Musk’s initially cringe-inducing breakup with President Donald Trump is mostly in the rearview, and many veteran Democrats remain wary of the heavy-spending billionaire.

“A man that rich can do a lot of things,” Senate Democratic Whip Dick Durbin (D-IL) told Raw Story at the Capitol recently. “He can also fake a lot of things, so I’m not sure how serious he is.”

Musk may no longer lead the Department of Government Efficiency — or DOGE — but he’s still a Washington player. And with next year’s midterm elections looming, members of both parties are trying to simultaneously avoid and court him.

‘I wouldn’t say he's turning on us’

Musk and Trump formally parted ways at the end of May, but just a few days later things got awkward as they took to their social media companies to digitally pummel each other.

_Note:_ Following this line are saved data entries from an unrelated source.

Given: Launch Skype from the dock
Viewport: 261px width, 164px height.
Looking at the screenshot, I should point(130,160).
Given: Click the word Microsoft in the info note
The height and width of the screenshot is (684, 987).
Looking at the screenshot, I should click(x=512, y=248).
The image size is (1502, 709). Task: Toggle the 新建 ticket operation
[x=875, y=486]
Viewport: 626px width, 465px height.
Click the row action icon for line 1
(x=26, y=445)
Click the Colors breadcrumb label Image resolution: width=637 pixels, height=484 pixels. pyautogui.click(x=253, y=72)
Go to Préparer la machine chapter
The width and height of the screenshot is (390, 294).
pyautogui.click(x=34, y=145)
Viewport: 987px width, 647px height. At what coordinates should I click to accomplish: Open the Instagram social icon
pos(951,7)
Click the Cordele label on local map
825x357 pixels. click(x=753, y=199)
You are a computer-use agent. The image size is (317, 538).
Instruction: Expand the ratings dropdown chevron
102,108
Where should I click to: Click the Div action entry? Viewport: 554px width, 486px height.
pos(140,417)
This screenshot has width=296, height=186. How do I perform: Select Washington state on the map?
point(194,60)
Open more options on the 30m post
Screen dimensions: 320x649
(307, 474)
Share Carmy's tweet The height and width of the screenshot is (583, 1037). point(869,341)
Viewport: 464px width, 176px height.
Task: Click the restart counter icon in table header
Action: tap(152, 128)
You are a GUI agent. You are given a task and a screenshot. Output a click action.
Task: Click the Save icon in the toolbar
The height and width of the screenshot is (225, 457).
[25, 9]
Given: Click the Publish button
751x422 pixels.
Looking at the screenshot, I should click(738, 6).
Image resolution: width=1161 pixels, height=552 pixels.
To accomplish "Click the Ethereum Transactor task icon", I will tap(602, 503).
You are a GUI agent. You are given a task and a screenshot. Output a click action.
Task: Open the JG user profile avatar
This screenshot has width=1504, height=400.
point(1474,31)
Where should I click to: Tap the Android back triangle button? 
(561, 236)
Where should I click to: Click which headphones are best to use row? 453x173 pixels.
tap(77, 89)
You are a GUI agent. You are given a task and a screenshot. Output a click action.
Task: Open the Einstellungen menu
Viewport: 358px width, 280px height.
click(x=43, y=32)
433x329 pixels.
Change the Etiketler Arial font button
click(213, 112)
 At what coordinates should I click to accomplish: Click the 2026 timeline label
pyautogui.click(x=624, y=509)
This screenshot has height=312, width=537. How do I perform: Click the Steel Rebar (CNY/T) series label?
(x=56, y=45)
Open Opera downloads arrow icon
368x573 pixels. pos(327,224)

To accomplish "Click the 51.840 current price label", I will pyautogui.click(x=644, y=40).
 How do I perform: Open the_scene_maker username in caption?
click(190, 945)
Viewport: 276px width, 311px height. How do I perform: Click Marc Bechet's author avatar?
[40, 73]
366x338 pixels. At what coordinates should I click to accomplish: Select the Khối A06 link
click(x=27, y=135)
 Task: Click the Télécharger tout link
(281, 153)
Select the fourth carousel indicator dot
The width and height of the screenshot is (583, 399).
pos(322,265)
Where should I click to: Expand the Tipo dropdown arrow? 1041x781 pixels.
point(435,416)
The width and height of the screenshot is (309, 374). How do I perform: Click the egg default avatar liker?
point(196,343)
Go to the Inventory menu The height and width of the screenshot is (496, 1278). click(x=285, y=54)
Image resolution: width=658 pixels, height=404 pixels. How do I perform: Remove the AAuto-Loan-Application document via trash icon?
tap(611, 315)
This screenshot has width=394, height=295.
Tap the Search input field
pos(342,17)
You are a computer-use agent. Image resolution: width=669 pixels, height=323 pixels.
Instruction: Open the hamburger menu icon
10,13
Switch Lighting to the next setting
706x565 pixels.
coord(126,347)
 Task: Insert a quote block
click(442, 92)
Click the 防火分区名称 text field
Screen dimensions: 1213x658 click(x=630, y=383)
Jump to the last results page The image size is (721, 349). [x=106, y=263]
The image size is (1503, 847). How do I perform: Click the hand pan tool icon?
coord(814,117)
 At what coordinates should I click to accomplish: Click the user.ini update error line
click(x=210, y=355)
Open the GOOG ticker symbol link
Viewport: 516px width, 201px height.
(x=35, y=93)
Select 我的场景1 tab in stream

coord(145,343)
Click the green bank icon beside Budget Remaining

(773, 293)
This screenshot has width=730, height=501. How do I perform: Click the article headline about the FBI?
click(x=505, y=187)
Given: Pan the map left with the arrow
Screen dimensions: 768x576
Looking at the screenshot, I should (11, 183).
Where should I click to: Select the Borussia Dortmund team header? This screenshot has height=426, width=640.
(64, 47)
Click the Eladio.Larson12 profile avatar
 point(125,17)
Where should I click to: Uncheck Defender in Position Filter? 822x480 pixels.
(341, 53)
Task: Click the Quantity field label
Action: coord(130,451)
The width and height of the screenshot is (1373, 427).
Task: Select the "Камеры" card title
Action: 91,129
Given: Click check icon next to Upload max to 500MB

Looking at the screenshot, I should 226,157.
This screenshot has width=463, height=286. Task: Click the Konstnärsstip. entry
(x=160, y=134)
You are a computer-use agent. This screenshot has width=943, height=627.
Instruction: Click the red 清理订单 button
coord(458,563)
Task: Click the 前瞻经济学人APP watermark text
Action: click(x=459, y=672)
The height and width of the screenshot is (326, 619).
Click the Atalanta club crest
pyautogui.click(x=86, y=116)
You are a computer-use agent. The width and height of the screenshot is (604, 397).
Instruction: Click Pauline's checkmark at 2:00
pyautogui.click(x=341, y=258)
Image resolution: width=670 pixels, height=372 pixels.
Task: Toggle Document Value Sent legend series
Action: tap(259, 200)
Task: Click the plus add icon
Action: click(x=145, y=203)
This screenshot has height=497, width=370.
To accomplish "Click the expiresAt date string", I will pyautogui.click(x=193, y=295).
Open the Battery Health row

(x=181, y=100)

After Musk lambasted Trump’s signature tax cut and tough-on-migrants spending bill, Trump complained of being "disappointed" in his former wingman.

Musk then dropped what he called the "really big bomb" — and accused the president of being “in the Epstein files.”

Republicans in Congress struggled to make sense of the fight between their leader that some call “Daddy,” and the sugar daddy who dropped upwards of $290 million on the 2024 election.

This summer, the Musk-aligned Building America’s Future PAC doled out more than $1 million promoting Trump’s agenda, including his signature “One Big Beautiful Bill” — which perplexed many political watchers, as at the same time Musk repeatedly used social media to rip a bill he labeled a “disgusting abomination.”

“Shame on those who voted for it: you know you did wrong,” Musk posted in early June. “You know it.”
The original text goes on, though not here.